COMETA recensito da Giulia Siena su “Leggere Tutti”

31 luglio, 2018

Vite che lasciano il segno –  Giulia Siena

Raffaele è un inquieto; lo era già quando, dalla sua culla, osservava il mondo attorno. Lo era già da quando, a causa di un incidente, perse la mamma. Raffaele, però, non si è mai pianto addosso, non ha mai usato quel dolore come lasciapassare nel mondo. Il suo posto – tra le braccia delle donne o nelle vite dei suoi coinquilini squattrinati – è dove c’è libertà di scelta, ovunque e in nessun luogo, anche a costo di non scegliere nulla. Raffaele è un osservatore, un esteta e un teorico. Prende tutto come viene, anche quando non va bene niente; nel suo incontro con Fabio, dopo vari anni di irrequietezza e dissesto, trova almeno un lontano obiettivo da raggiungere.

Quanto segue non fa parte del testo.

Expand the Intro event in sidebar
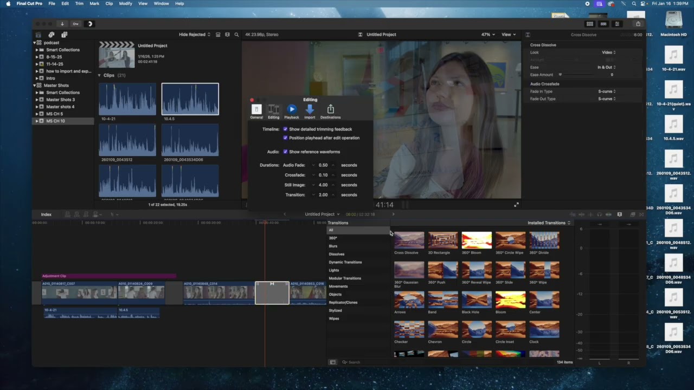The width and height of the screenshot is (694, 390). pyautogui.click(x=37, y=78)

Raffaele e Fabio sono due “comete”, lasciano la loro scia nel mondo, vivono in una normalità resa anomala dal silenzio, dal perbenismo. Gregorio Magini, attraverso il suo romanzo Cometa (pubblicato da Neo Edizioni) scrive e descrive queste vite distratte rese vive dal piacere, dalla sofferenza e dalla frustrazione. Cometa ha i tratti fondamentali del romanzo di formazione: attraverso le pagine Raffaele cresce, modifica le proprie aspettative, stravolge tutto per non cambiare nulla, si cuce addosso gli abiti dell’uomo qualunque, quelli che tutti vogliono veder indossare, ma si straccia anche gli ultimi scampoli di quelle vesti che non è abituato a portare.

La normalità è una trappola troppo dura da vivere se hai ancora gli occhi del fanciullo. Dall’altra parte Fabio, un nerd in fissa con i pc e internet, condivide con Raffaele il folle progetto di diventare i nuovi Steve Jobs. E mentre tutto intorno è incertezza e crollo, attesa e mortificazione, la scrittura tagliante e precisa di Gregorio Magini – fondatore, insieme a Vanni Santoni, del progetto SIC (Scrittura Industriale Collettiva) – ci colloca in un presente onirico e a tratti distopico. In una società che elimina le certezze e toglie ogni minima pagliuzza di pudicizia, gli eroi, i sopravvissuti, rimangono sempre un po’ bambini.